## Problem to work on
Please copy out, word for word, the entries between the lines holding "This screenshot has width=535, height=456." and "Looking at the", inclusive. Leave the pictures out of your answer.
** Begin Record extracts **
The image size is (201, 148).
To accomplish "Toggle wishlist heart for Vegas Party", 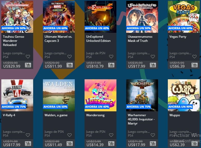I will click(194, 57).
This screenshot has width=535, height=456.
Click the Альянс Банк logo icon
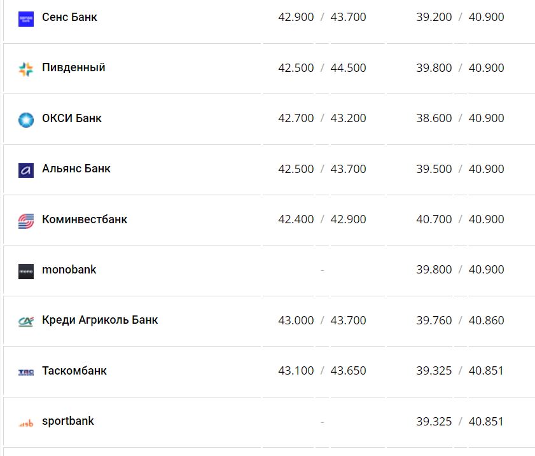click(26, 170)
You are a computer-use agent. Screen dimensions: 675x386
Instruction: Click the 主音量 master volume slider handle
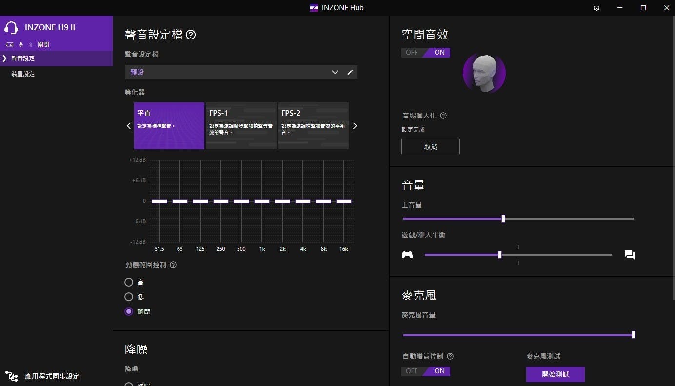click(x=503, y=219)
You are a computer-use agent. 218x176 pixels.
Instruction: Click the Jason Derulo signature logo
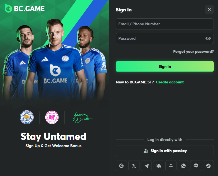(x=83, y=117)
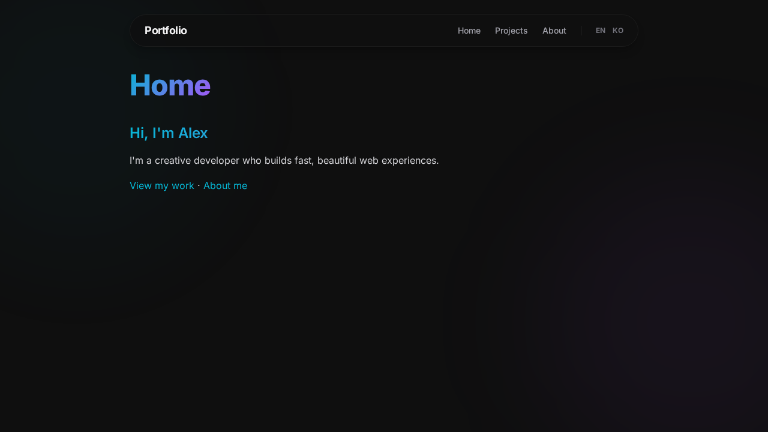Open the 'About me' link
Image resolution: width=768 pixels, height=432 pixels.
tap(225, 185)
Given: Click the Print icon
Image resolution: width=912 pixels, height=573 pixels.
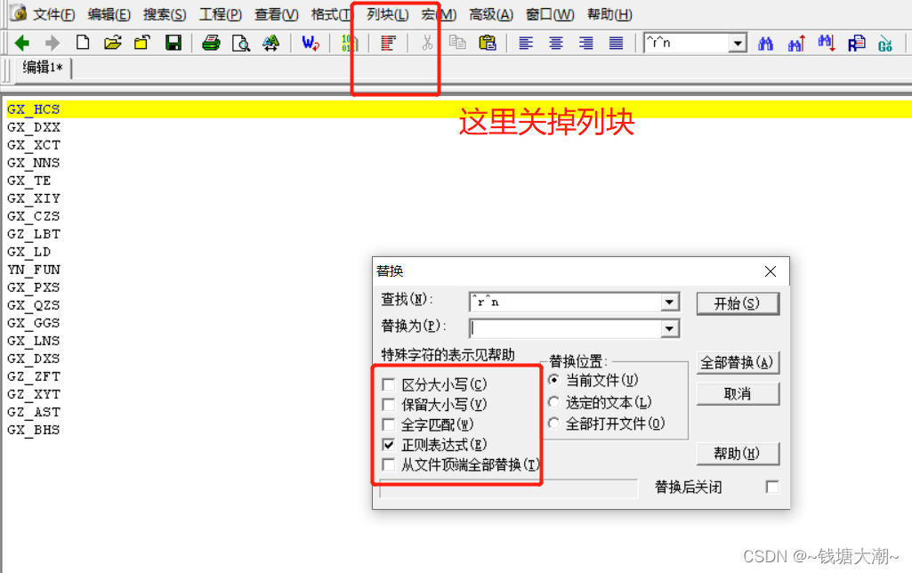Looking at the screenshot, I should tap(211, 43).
** End Record extracts **
** Begin Record extracts **
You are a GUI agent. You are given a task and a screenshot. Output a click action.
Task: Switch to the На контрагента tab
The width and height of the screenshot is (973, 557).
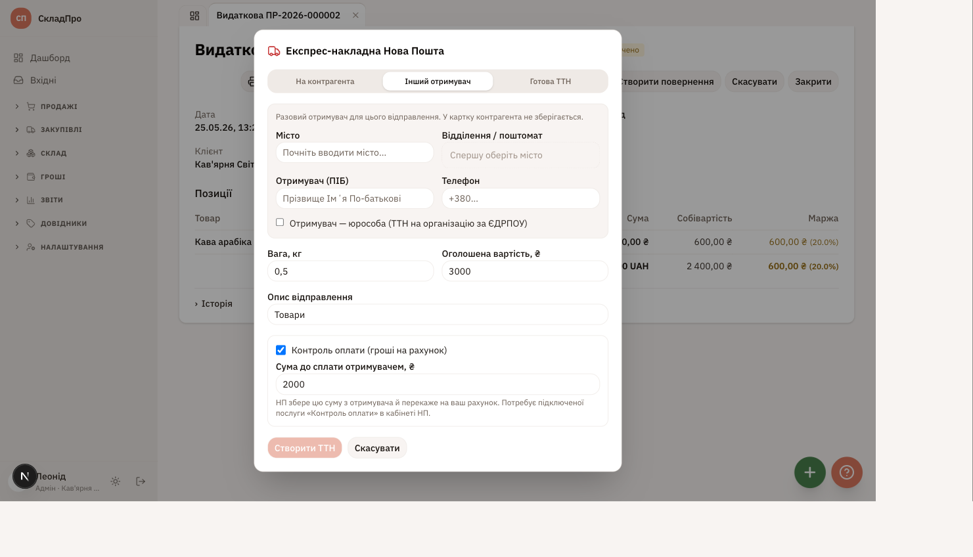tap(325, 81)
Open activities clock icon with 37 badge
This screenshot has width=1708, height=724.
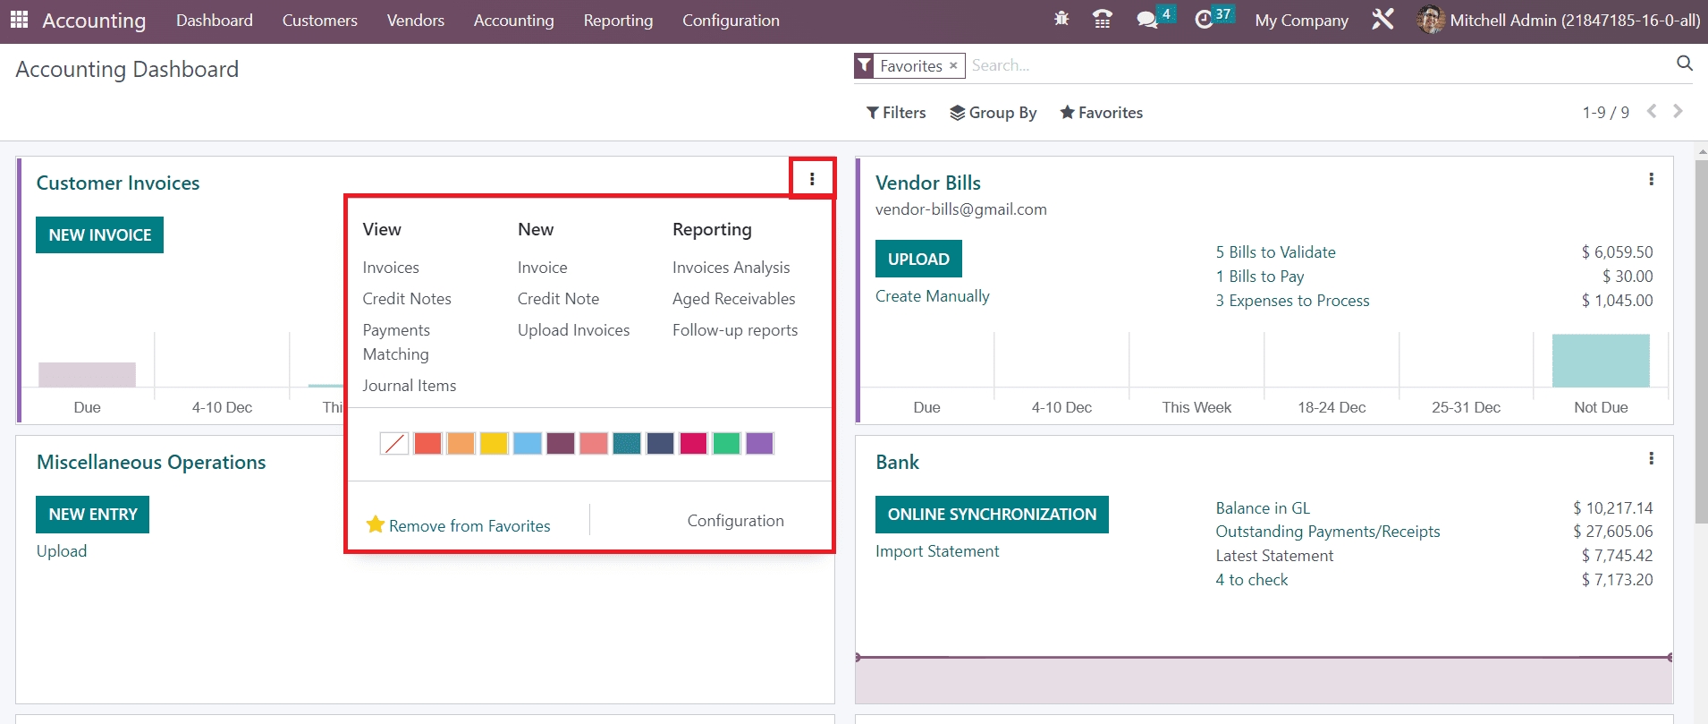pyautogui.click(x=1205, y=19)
** End Record extracts **
## Result for this task
This screenshot has width=535, height=456.
Click the Альянс Банк logo icon
click(26, 170)
You are a computer-use agent. Screen dimensions: 675x386
Instruction: Click the 主音量 master volume slider handle
click(x=503, y=219)
You are a computer-use agent. 218x176 pixels.
Instruction: Click the Jason Derulo signature logo
(x=83, y=117)
Open the 'About me' link
Image resolution: width=768 pixels, height=432 pixels.
tap(225, 185)
Given: Click the Print icon
Image resolution: width=912 pixels, height=573 pixels.
Looking at the screenshot, I should tap(211, 43).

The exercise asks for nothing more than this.